## EXERCISE
Which lines of the records contain the string "Image"? Copy each of those lines in full, and treat uppercase and lowercase as different.

## RECORDED DATA

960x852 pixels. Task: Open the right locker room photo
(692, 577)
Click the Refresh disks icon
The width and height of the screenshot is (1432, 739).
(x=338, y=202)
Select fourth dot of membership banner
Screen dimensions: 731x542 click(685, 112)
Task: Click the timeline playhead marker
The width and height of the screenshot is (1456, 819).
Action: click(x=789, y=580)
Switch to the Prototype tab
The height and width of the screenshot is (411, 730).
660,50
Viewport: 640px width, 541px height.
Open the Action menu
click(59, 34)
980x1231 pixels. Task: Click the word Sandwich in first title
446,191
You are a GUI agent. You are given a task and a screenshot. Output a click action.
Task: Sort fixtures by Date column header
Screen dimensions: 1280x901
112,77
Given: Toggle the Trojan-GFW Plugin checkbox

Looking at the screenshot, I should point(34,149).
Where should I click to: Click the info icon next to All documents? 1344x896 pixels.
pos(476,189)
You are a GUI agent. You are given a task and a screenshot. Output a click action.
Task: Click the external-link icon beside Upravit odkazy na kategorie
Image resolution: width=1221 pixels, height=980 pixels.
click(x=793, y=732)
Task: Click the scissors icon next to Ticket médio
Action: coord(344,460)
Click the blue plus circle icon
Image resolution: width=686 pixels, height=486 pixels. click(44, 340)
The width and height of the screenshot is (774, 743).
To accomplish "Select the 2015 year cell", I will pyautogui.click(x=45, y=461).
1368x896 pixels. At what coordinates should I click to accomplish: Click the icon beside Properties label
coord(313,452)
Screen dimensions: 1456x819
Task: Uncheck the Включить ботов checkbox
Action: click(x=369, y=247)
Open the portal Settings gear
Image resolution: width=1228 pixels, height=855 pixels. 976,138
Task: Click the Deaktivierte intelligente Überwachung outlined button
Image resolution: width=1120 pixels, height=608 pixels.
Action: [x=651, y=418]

## COMPLETE RESPONSE
Image resolution: width=1221 pixels, height=980 pixels.
Image resolution: width=686 pixels, height=486 pixels. click(44, 340)
Image resolution: width=1228 pixels, height=855 pixels. 976,138
Image resolution: width=1120 pixels, height=608 pixels.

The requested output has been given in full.